** Begin DATA FOR PROCESSING **

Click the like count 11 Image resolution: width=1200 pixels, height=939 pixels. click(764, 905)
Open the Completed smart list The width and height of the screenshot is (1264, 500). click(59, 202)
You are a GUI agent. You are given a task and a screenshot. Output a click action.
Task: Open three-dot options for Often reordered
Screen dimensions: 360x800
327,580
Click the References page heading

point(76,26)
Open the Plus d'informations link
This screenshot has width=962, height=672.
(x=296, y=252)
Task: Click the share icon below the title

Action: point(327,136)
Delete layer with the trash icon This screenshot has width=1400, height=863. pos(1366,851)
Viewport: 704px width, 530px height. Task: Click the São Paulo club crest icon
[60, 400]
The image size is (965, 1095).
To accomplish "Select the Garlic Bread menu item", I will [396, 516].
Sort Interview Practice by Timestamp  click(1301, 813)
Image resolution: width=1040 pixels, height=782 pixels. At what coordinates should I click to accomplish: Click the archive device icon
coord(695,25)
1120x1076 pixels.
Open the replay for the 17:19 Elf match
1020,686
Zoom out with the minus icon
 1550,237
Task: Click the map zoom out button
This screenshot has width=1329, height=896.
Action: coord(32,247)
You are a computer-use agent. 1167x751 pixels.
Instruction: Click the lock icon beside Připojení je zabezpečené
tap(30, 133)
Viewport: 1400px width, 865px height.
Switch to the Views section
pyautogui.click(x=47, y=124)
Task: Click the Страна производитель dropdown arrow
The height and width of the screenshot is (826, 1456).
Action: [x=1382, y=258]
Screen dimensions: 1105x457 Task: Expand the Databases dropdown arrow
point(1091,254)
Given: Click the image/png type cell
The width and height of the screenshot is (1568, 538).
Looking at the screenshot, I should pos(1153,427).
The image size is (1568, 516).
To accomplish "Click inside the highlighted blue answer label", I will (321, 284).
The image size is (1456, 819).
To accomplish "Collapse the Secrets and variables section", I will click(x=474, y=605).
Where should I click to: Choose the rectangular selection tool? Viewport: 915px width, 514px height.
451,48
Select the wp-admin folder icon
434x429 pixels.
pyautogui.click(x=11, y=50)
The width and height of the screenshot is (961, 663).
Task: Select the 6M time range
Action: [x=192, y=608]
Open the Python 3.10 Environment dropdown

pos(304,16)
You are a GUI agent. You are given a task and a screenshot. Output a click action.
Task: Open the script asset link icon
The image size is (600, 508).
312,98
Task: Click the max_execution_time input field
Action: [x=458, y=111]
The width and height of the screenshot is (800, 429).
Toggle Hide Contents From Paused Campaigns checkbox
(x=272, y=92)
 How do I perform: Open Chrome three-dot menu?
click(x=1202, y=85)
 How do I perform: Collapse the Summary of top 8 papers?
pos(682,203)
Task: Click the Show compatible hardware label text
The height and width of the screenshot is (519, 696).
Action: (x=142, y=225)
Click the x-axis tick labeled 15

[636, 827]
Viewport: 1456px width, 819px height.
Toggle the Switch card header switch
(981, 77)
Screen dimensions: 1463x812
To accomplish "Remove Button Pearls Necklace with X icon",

** End DATA FOR PROCESSING **

TASK INSTRUCTIONS:
Copy out the lines of the data above unchanged, starting at the line that contains "Viewport: 1400px width, 865px height." and ending at the line that contains "Looking at the", with both of those lines included.

RESPONSE FOR THIS EXERCISE:
Viewport: 1400px width, 865px height.
Switch to the Views section
pyautogui.click(x=47, y=124)
Task: Click the Страна производитель dropdown arrow
The height and width of the screenshot is (826, 1456).
Action: [x=1382, y=258]
Screen dimensions: 1105x457 Task: Expand the Databases dropdown arrow
point(1091,254)
Given: Click the image/png type cell
The width and height of the screenshot is (1568, 538).
Looking at the screenshot, I should pos(1153,427).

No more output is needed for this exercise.